**INSTRUKSI 1**
Salin kembali bagian makalah tentang tafsir Al-Qur'an mulai dari "UIN Walisongo" hingga dan termasuk "bentuk tulisan tangan.". Tukar "tulisan tangan" dengan "naskah manuskrip" di dalamnya.
**INSTRUKSI 2**
Lanjutkan makalah tentang perlunya tafsir Al-Qur'an setelah kalimat terakhirnya.

**KUTIPAN DOKUMEN**
---------------

Minggu, 09 Desember 2018

Makalah Ulumul Qur'an


MENGAPA KITA BUTUH TAFSIR SEDANGKAN AL-QUR’AN
BERBAHASA ARAB YANG JELAS
MAKALAH
Disusun gun melengkapi tugas
Mata kuliah : Ulumul Qur’an
Dosen pengampu : Siti Amanah,Dra,M.Ag.Hj


UIN Walisongo




FAKULTAS SYSRI’AH
INSTITUT AGAMA ISLAM NEGERI WALISONGO
SEMARANG
2012

I.                   PENDAHULUAN
Tidak diragukan lagi, bahwa tafsir telah melalui banyak periode sehingga sampai kepada corak dan bentuk yang sekarang ini yang di tuang di dalam berbagai kitab dan karangan. Ada yang sudah di cetak dan ada yang masih dalam bentuk tulisan tangan.
Tafsir al-qur’an telah tumbuh di mas nabi saw. sendiri dan beliaulah penafsir awal (al mufassirul awwal) terhadap kitab allah. Beliau menerangkan maksud-maksud wahyu yang diturunkan kepadanya. Sahabat-sahabat beliau tidak ada yang berani menafsirkan al-qur’an ketia beliau masih hidup. Setelah rosulullah wafat barulah para sahabat seperti kholifah yang empat, ibnu mas’ud, ubay ibn ka’ab, zaid ibn tsabit, abu musa al asy’ari dan abdullah ibn zubair berani untuk mentafsirkannya.
Penafsiran al-qur’an dari para sahabat nabi diterima baik oleh para ulama dari kaum tabi’in diberbagai daerah islam. Dan pada akhirnya muncullah kelompok-kelompok ahli tafsir di mekah, madinah, irak.

---------------

**ENTRI YANG DIBERIKAN**

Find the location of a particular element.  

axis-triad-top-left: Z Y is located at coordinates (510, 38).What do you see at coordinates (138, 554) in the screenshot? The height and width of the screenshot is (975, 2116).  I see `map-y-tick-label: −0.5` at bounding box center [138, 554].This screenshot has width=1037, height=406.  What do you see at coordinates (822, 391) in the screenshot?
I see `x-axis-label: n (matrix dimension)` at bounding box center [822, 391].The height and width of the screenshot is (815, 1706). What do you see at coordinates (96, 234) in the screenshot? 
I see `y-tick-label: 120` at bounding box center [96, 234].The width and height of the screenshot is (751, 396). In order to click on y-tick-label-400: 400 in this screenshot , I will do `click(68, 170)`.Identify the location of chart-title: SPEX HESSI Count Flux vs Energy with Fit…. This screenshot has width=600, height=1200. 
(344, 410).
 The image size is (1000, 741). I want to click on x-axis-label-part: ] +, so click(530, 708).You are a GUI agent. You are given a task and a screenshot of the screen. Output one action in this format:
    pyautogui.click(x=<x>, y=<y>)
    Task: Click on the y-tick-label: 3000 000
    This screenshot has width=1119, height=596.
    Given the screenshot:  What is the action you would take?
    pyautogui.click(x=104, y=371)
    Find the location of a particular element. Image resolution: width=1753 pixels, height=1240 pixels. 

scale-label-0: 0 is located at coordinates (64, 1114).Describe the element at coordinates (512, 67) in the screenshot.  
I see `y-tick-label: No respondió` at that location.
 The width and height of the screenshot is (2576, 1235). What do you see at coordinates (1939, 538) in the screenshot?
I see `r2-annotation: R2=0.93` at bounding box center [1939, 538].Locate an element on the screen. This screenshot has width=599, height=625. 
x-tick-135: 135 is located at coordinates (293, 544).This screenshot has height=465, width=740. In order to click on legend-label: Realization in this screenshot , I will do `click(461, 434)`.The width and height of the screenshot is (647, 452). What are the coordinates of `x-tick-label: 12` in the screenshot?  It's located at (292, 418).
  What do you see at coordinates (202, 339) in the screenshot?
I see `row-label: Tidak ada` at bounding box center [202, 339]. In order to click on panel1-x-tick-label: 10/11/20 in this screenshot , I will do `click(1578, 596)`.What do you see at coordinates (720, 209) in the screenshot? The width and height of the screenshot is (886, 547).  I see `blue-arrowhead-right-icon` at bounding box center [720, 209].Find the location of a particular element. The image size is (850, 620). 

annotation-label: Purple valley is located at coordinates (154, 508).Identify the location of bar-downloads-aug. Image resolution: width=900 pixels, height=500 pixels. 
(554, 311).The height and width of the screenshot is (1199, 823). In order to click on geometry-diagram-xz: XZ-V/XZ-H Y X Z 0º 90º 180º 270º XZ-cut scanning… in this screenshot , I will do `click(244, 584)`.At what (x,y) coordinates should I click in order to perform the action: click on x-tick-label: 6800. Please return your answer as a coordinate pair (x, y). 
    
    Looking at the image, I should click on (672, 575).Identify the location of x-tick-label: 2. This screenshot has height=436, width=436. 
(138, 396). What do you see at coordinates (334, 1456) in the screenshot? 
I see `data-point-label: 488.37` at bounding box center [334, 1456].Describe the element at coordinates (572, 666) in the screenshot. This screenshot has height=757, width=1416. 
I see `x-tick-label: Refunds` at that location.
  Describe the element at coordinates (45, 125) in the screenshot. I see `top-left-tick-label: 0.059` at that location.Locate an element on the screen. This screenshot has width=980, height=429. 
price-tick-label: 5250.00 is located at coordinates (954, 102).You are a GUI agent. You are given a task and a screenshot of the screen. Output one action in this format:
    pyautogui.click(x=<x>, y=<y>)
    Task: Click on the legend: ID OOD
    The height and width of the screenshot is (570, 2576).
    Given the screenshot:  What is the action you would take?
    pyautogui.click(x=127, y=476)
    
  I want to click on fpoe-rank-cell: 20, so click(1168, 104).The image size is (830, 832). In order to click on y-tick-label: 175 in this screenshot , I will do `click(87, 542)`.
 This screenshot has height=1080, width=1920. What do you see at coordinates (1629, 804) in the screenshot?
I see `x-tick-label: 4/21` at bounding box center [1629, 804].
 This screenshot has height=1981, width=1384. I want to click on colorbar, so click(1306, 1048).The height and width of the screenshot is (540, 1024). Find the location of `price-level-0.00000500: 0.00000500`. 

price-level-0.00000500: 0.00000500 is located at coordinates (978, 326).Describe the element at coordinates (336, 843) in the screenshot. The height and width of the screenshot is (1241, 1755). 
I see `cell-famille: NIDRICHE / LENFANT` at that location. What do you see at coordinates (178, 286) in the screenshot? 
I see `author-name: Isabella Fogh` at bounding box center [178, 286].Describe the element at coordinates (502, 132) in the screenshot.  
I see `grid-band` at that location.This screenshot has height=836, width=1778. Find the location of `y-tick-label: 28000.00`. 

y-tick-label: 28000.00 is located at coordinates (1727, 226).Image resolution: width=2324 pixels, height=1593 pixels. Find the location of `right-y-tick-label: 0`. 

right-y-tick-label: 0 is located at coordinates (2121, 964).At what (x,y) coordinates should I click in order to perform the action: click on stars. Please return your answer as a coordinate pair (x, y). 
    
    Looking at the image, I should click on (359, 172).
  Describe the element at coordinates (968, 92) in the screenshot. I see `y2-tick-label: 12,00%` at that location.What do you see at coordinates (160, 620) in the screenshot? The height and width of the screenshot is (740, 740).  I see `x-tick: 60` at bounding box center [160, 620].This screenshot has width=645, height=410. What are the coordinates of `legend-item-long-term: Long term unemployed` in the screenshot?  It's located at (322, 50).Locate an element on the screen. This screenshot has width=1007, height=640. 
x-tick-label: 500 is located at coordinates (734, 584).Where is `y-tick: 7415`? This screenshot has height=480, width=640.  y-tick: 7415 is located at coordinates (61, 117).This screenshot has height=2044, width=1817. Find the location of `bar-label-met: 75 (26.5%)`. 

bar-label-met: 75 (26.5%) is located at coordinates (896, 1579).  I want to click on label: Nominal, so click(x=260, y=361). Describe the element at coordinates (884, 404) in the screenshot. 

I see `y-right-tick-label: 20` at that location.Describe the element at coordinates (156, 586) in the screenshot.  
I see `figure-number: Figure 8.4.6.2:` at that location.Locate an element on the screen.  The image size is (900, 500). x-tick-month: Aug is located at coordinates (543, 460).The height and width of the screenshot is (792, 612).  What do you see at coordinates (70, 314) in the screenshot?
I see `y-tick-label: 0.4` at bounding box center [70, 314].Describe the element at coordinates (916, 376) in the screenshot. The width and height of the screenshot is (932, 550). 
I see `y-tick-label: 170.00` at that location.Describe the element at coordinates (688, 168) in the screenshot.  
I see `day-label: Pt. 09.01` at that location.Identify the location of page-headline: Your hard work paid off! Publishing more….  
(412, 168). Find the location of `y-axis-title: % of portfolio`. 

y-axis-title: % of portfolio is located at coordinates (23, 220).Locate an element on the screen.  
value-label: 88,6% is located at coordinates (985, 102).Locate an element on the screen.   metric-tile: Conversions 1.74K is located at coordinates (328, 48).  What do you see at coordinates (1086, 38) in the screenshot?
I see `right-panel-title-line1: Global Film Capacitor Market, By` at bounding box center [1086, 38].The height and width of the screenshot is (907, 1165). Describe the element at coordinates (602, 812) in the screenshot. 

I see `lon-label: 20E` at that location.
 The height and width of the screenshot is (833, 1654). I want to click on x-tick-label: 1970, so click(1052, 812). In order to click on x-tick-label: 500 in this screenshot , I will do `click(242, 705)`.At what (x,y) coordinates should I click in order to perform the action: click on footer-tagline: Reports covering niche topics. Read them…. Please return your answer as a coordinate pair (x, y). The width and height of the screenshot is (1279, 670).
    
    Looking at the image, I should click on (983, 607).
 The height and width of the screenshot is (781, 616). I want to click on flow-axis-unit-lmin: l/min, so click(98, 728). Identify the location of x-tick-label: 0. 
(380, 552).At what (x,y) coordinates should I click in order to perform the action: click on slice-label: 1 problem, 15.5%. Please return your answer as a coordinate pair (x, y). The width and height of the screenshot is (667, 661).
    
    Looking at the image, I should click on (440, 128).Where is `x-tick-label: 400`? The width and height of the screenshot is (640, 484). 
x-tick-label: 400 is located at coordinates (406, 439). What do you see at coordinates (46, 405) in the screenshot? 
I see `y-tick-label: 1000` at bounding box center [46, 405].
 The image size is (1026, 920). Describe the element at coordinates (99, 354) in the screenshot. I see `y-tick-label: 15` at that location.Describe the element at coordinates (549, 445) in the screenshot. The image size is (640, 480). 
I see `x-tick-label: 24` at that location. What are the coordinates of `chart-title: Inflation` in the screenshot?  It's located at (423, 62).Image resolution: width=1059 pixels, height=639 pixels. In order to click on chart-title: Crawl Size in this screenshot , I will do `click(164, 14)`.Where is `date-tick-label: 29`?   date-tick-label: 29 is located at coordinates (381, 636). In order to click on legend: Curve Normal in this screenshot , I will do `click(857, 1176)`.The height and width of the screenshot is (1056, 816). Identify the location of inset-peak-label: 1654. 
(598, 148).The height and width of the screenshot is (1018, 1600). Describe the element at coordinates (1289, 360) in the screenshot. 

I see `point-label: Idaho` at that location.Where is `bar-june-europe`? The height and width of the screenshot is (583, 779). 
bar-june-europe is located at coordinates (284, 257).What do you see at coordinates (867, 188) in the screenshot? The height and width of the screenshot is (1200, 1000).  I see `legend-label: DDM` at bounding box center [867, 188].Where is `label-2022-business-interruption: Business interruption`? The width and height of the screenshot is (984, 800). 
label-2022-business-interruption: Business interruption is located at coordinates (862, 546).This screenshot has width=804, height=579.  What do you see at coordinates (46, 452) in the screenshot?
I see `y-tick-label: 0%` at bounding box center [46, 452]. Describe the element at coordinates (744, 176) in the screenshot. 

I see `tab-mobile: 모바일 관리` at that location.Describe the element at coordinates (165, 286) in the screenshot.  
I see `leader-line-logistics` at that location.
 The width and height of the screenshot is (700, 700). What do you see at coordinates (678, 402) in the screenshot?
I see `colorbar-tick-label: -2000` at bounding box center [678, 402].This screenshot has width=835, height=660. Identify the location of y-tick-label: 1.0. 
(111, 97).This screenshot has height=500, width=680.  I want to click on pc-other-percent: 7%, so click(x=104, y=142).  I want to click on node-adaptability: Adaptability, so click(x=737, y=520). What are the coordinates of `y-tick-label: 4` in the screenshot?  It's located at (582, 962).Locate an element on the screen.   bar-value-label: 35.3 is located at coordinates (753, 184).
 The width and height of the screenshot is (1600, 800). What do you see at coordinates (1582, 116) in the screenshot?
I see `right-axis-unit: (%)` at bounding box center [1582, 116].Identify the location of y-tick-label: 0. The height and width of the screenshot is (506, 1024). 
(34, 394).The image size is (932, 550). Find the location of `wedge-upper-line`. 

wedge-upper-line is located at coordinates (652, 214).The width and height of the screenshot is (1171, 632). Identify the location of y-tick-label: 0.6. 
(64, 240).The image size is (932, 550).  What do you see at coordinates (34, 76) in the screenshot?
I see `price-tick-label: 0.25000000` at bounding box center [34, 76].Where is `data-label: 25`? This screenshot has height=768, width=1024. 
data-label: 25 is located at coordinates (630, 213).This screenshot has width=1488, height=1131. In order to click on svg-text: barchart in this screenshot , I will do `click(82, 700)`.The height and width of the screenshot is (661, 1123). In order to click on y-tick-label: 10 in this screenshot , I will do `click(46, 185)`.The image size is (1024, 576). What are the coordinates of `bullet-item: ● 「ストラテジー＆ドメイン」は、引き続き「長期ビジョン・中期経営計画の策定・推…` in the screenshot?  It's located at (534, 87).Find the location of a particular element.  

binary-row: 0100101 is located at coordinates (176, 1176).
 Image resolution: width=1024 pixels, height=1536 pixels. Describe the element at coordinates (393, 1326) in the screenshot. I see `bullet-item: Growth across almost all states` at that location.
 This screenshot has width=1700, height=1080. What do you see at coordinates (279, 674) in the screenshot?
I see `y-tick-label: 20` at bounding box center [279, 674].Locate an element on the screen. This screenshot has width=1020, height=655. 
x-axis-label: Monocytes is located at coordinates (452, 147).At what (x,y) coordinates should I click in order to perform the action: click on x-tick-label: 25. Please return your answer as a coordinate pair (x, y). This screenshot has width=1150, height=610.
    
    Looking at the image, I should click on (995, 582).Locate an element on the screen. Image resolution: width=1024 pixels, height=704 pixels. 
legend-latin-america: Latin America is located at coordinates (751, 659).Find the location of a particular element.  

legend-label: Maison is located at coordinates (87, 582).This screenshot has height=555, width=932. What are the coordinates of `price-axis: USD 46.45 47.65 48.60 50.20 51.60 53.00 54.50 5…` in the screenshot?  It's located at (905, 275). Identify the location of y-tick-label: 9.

---------------

**JAWABAN TUGAS 1**
UIN Walisongo




FAKULTAS SYSRI’AH
INSTITUT AGAMA ISLAM NEGERI WALISONGO
SEMARANG
2012

I.                   PENDAHULUAN
Tidak diragukan lagi, bahwa tafsir telah melalui banyak periode sehingga sampai kepada corak dan bentuk yang sekarang ini yang di tuang di dalam berbagai kitab dan karangan. Ada yang sudah di cetak dan ada yang masih dalam bentuk naskah manuskrip.

**JAWABAN TUGAS 2**
II.                RUMUSAN MSALAH
A.    Apa pengertian tafsir?
B.     Apa saja macam-macam tafsir berdasarkan sumber dan metodenya?
C.     Apa saja ilmu bantu tafsir?
D.    Mengapa kita membutuhkan tafsir sedangkan al-qur’an berbahasa arab yang jelas?

III.             PEMBAHASAN
A.    Pengertian Tafsir
Secara etimologi tafsir berarti Penjelasan, Pengungkapan, dan Menjabarkan kata yang samar.
Adapun secara terminologi tafsir adalah penjelasan terhadap Kalamullah atau menjelaskan lafadz-lafadz al-Qur’an dan pemahamannya. Ilmu tafsir merupakan ilmu yang paling mulia dan paling tinggi kedudukannya, karena pembahasannya berkaitan dengan Kalamullah yang merupakan petunjuk dan pembeda dari yang haq dan bathil. Ilmu tafsir telah dikenal sejak zaman Rasulullah dan berkembang hingga di zaman modern sekarang ini.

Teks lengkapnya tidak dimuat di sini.